PASSAGE GIVEN
Begin

Studio album by Teena Marie
- Released: May 9, 2006
- Recorded: 2006
- Genre: R&B; soul; hip hop;
- Length: 74:45
- Label: Cash Money; Universal;
- Producer: Ronald Williams; Bryan Williams; Teena Marie;

Teena Marie chronology
| La Doña (2004) | Sapphire (2006) | Congo Square (2009) |

= Sapphire (Teena Marie album) =

Sapphire is the twelfth album by Teena Marie. It was released on May 9, 2006 by Cash Money and Universal Records. It includes guest contributions from Smokey Robinson, George Duke, Gerald Albright, rapper Kurupt, and Marie's daughter, Alia Rose.

The album's lead single "Ooh Wee" featuring rapper Kurupt peaked at #32 on the US Hot R&B Singles chart. The track "You Blow Me Away" pays tribute to Rick James, while "Resilient (Sapphire)" remembers the victims and survivors of Hurricane Katrina.

Sapphire peaked at #3 on the US R&B Albums chart and #24 on the Billboard 200.

==Critical reception==

Otis Gowens of the Dayton Daily News in a B review remarked, "Teena Marie is living proof that you are only as old as you feel. At 50, she sounds fresh, vital, youthful and energetic. Her latest work, Sapphire, is hot — vocally better than any recent release from any of the female R&B artists currently recording...Burn Sapphire, burn."

End

WORK TO DO
A: Which guest contributors does the article on Sapphire name?
B: Could you copy the article on Sapphire word for word, starting at "Teena Marie chronology" and ending at "daughter, Alia Rose."?

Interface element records
Begin

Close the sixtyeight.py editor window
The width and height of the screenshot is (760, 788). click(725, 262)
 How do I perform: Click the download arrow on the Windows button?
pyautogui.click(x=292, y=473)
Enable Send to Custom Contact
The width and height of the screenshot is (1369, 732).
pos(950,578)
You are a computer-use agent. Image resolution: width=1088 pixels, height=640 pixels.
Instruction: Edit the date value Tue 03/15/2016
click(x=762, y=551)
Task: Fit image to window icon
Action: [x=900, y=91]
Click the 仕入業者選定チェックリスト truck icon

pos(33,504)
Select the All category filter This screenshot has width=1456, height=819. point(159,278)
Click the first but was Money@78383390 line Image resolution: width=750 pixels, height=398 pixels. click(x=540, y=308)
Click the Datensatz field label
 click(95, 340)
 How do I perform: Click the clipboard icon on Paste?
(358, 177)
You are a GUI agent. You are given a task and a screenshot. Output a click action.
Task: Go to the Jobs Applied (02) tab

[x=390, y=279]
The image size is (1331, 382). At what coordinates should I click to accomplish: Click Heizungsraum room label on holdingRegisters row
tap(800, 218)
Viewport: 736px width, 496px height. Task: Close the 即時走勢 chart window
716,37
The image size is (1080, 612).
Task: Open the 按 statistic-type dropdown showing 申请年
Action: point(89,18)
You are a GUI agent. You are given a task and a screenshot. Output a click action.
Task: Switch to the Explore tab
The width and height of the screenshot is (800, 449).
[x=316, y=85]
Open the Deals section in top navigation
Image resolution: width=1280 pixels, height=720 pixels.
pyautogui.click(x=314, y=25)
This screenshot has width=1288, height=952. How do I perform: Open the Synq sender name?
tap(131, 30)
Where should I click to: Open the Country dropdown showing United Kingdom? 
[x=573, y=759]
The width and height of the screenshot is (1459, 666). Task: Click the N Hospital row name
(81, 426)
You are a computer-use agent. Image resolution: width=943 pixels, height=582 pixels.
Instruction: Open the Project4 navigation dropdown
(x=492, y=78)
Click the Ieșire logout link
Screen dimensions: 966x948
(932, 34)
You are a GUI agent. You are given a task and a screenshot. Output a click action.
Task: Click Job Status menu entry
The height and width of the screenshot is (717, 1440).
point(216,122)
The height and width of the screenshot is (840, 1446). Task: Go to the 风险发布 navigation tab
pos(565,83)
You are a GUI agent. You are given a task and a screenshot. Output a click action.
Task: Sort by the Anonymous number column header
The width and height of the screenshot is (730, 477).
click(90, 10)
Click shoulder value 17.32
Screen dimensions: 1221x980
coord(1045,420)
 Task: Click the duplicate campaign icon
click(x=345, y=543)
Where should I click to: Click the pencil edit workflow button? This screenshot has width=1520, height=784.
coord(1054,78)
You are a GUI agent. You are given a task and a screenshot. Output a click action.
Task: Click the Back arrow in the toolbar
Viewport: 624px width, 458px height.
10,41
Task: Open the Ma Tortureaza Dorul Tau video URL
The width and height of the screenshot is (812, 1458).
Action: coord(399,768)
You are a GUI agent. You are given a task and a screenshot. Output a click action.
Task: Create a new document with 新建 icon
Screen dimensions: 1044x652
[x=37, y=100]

End

OUTPUTS
A: Smokey Robinson, George Duke, Gerald Albright, Kurupt, Alia Rose

B:
Teena Marie chronology
| La Doña (2004) | Sapphire (2006) | Congo Square (2009) |

= Sapphire (Teena Marie album) =

Sapphire is the twelfth album by Teena Marie. It was released on May 9, 2006 by Cash Money and Universal Records. It includes guest contributions from Smokey Robinson, George Duke, Gerald Albright, rapper Kurupt, and Marie's daughter, Alia Rose.